§ WHAT THE EXERCISE ASKS
Find all lines below containing the string "agent" and return them.

§ DATA FOR REVIEW
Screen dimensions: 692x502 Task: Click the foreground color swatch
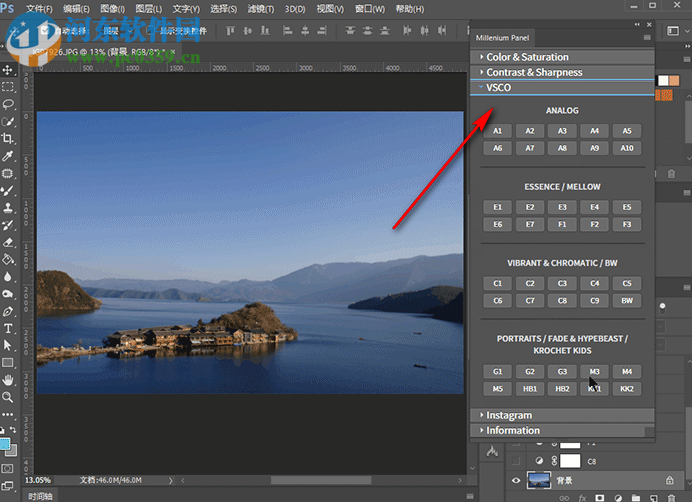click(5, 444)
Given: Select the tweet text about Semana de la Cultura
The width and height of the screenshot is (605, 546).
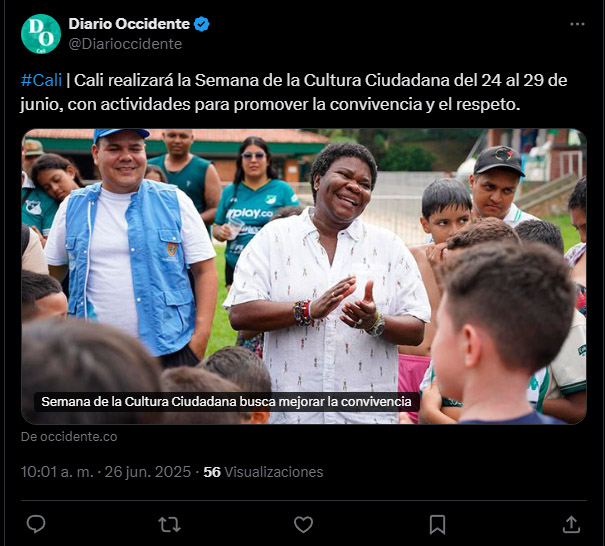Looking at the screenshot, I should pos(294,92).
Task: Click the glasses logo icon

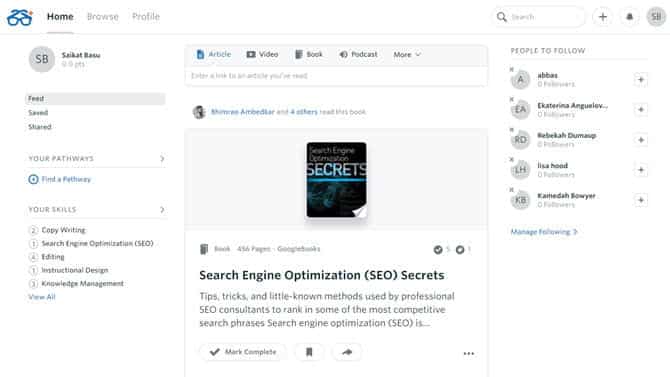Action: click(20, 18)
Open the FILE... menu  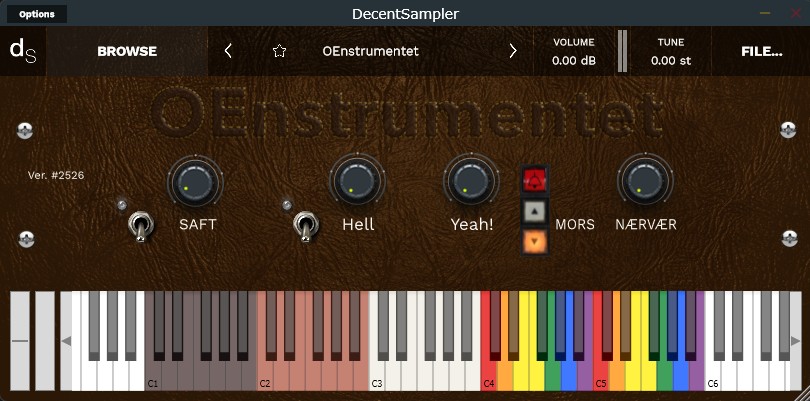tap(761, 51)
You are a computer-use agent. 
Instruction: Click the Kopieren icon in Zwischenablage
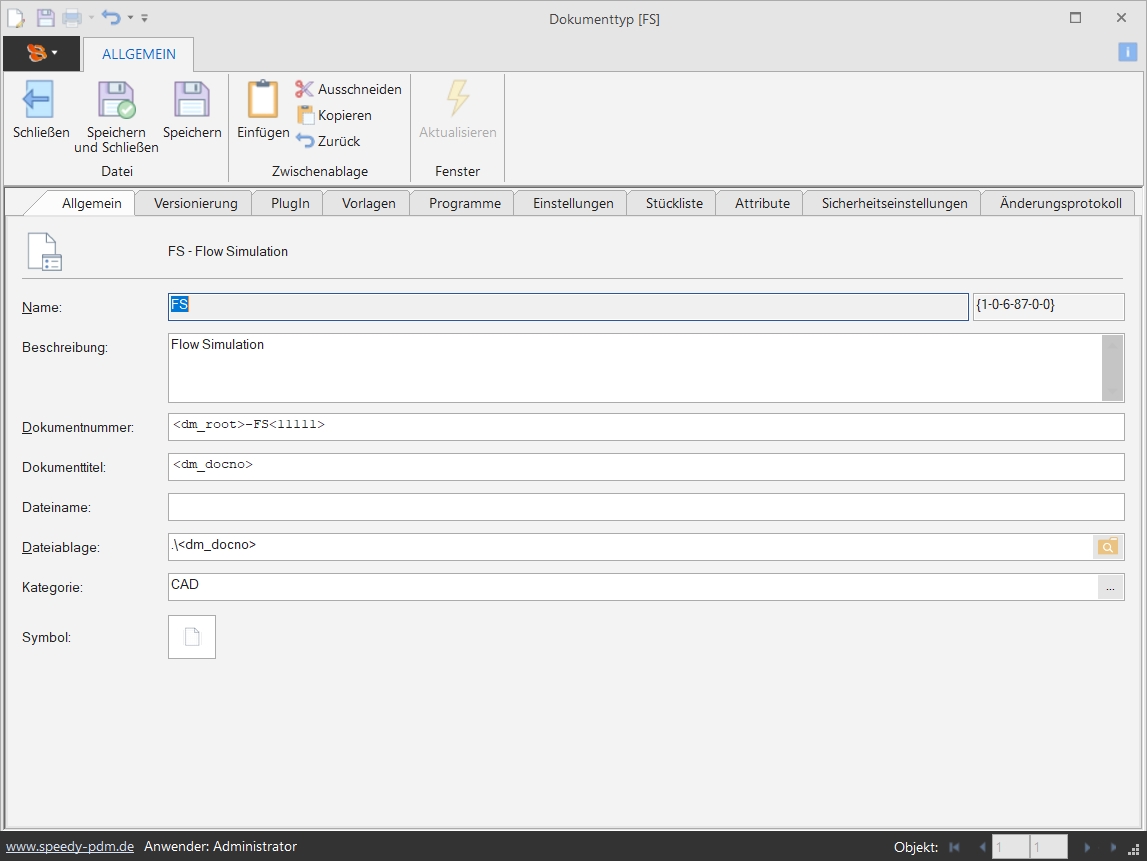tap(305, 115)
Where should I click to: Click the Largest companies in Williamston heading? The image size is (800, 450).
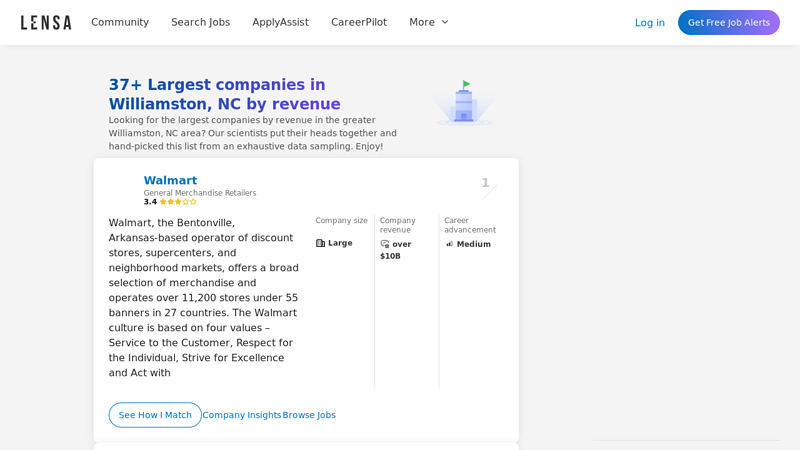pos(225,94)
--
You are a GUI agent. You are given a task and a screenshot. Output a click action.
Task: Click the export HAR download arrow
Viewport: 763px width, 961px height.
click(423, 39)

§ FINISHED TASK
You are a computer-use agent. 
You are a GUI agent. You are given a task and a screenshot. Output a click action.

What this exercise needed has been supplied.